Data listing:
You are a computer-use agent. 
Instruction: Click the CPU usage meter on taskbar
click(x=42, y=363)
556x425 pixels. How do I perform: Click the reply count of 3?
==
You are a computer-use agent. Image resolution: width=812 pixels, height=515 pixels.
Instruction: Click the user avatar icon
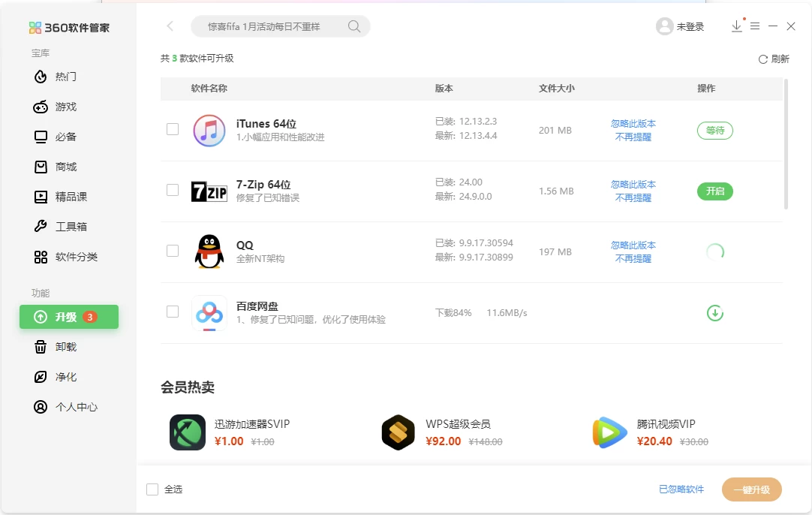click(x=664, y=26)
--
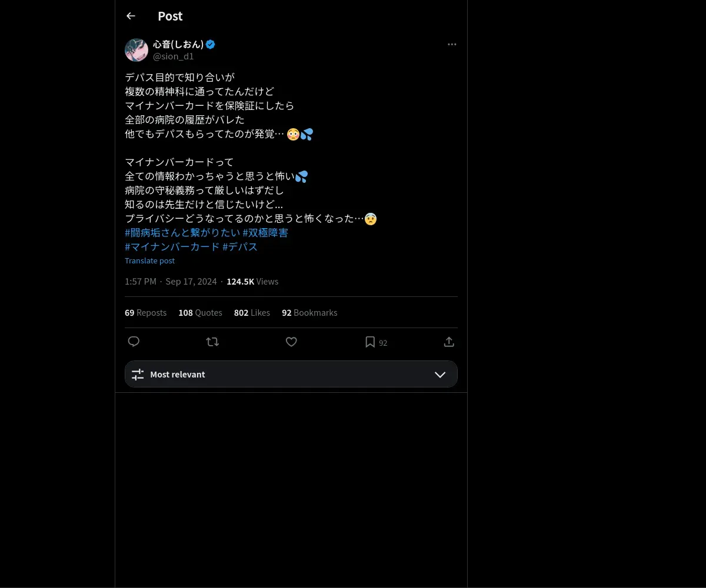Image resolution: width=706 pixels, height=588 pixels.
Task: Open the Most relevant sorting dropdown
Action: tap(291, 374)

Work task: Return only the stretch of the material above from the line holding "Instruction: Click the CPU" through the line holding "556x425 pixels. How", copied exactly.

Exercise output:
Instruction: Click the CPU usage meter on taskbar
click(x=42, y=363)
556x425 pixels. How do I perform: Click the reply count of 3?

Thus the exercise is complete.